In anderen Fällen entscheiden sich Frauen, ins Frauen- und Kinderschutzhaus zu flüchten, damit der Mann sie nicht aufspüren kann. Dorthin können sie sich retten, zur Ruhe kommen und in den ersten drei Tagen überdenken, was sie tun wollen, zum Beispiel, ob sie nach Hause zurück gehen möchten, um sich zu versöhnen und ihm eine weitere Chance zu geben. Auch diese Fälle kommen vor, „schließlich hat man ja auch aus Liebe geheiratet“, sagt Helene Wiebe. Nach drei Tagen im Schutzhaus sollte klar sein, ob sie bleiben wollen, denn nach dem Meldegesetz muss man sich ummelden, ggf. müssen die Kinder in einer neuen Schule angemeldet werden. Das klappe in Bersenbrück ganz hervorragend, sagt Helene Wiebe, sowohl die Schulen als auch die Kindertagesstätten bemühten sich sehr, die neu hinzukommenden Kinder zu integrieren. Im Schutzhaus selbst arbeitet auch eine Erzieherin, die für die Kinder Ansprechpartnerin ist. Mit ihr können Mädchen und Jungen über das lange gehütete Geheimnis, dass Papa schlägt, sprechen. In Fällen, in denen eine Frau zu ihrem Mann zurückzieht und bekannt ist, dass er auch gegenüber den Kindern gewalttätig war, informieren die Sozialarbeiterinnen das Jugendamt darüber.
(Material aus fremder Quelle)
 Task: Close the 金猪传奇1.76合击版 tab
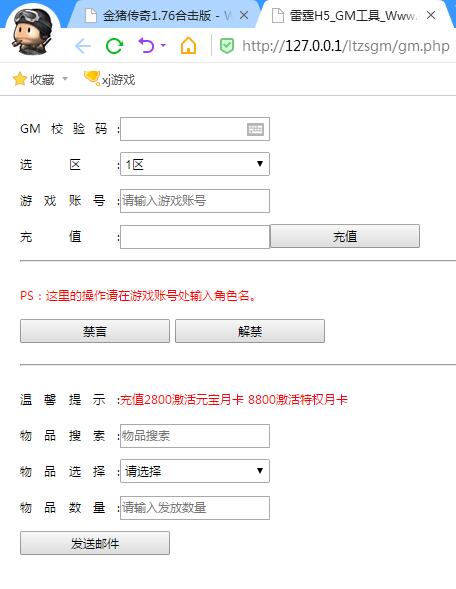pyautogui.click(x=244, y=15)
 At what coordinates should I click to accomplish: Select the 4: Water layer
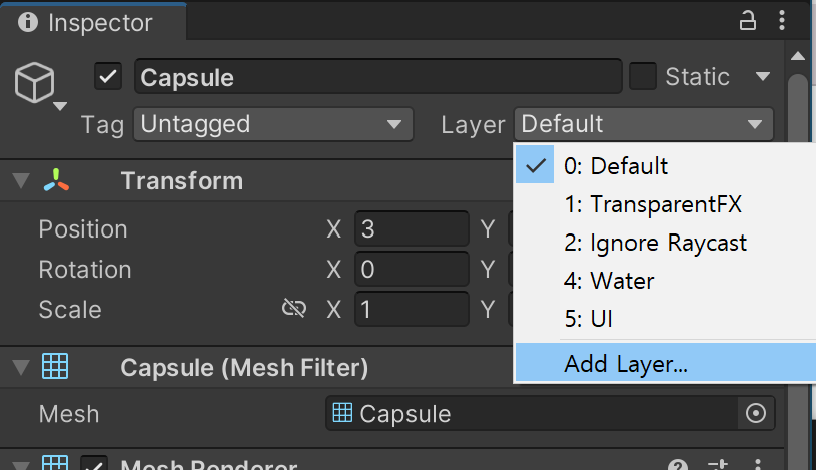pyautogui.click(x=608, y=281)
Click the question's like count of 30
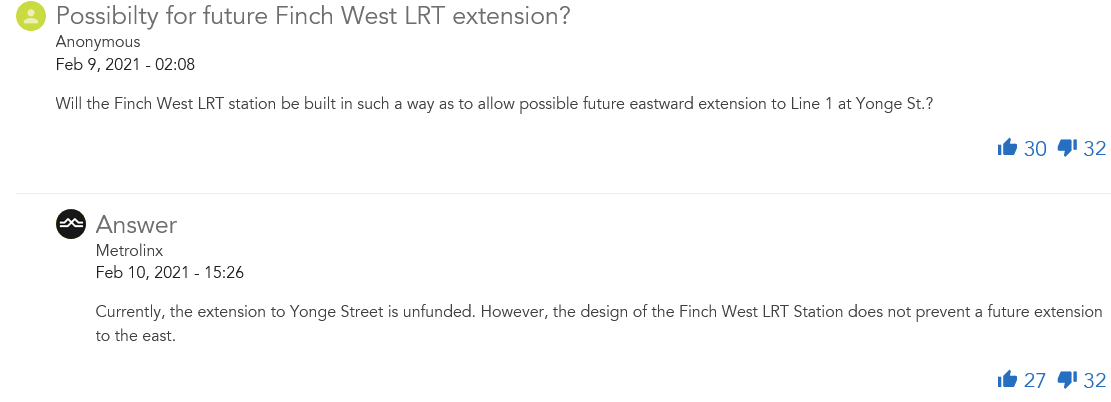Screen dimensions: 1111x402 point(1035,149)
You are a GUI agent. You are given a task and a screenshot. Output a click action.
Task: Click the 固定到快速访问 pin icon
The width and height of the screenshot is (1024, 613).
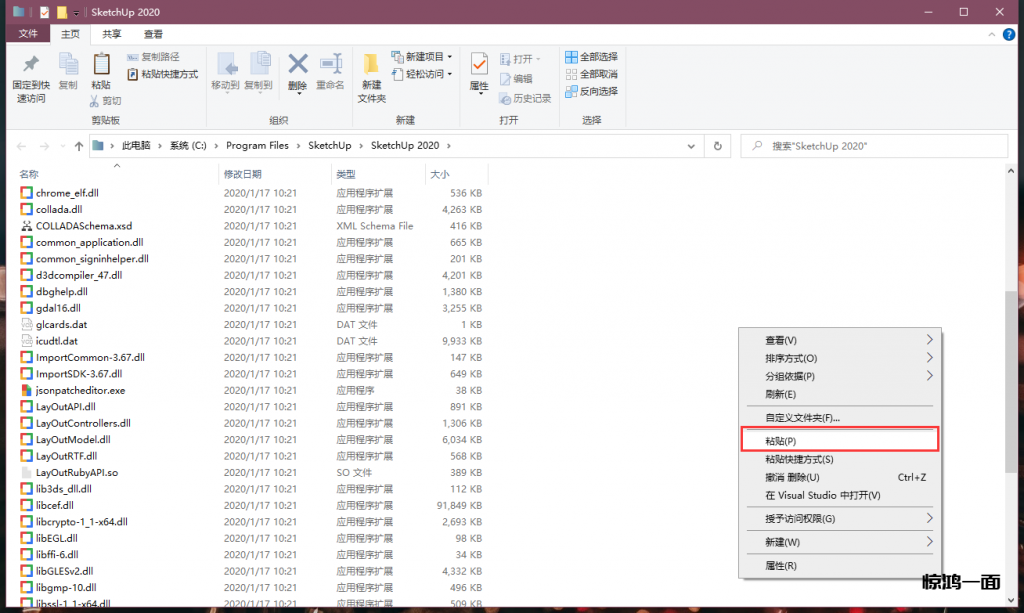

Insgesamt stehen im Frauen- und Kinderschutzhaus Bersenbrück Plätze für acht Frauen mit ihren Kindern zur Verfügung, verteilt auf zwei Standorte. Manchmal ruft die Polizei bei einem Einsatz an und fragt, ob Plätze frei sind. Dann können die Sozialarbeiterinnen des SkF zusagen oder im Computer nachschauen, welches Frauenhaus der Region freie Plätze gemeldet hat. Wer im Frauenhaus Schutz sucht, hat ein Quartier für den Übergang gefunden und muss sich dann eine eigene Wohnung besorgen. Am neuen Wohnort werden die Frauen dann noch eine Weile von den Sozialpädagoginnen des SkF begleitet, für die Kinder steht Erzieherin Mechtild Möller als Vertraute bereit.

Rund um die Uhr erreichbar

Das Bersenbrücker Frauen- und Kinderschutzhaus ist rund um die Uhr erreichbar unter der Telefonnummer 05439/3712. Wenn die Beschäftigten des SkF Feierabend haben, stellen sie abends auf ein Rufbereitschaftstelefon um. Dieses Rufbereitschaftshandy wird nach einem bestimmten Plan zusammen mit dem Schlüssel unter Ehrenamtlichen weiter gegeben, die zwei Tage lang für den Notdienst zuständig sind. Wenn es klingelt, klären sie, ob ein Fall von häuslicher Gewalt vorliegt. Wenn die Anruferin ins Schutzhaus kommen möchte, erklären sie den Weg und holen sie am Bahnhof oder an einem Supermarktparkplatz ab. Im Frauenhaus nehmen sie dann kurz die Personalien auf, zeigen das Zimmer und den Notvorrat an Lebensmitteln. Um alles Übrige kümmern sich am nächsten Tag Helene Wiebe und ihr Team.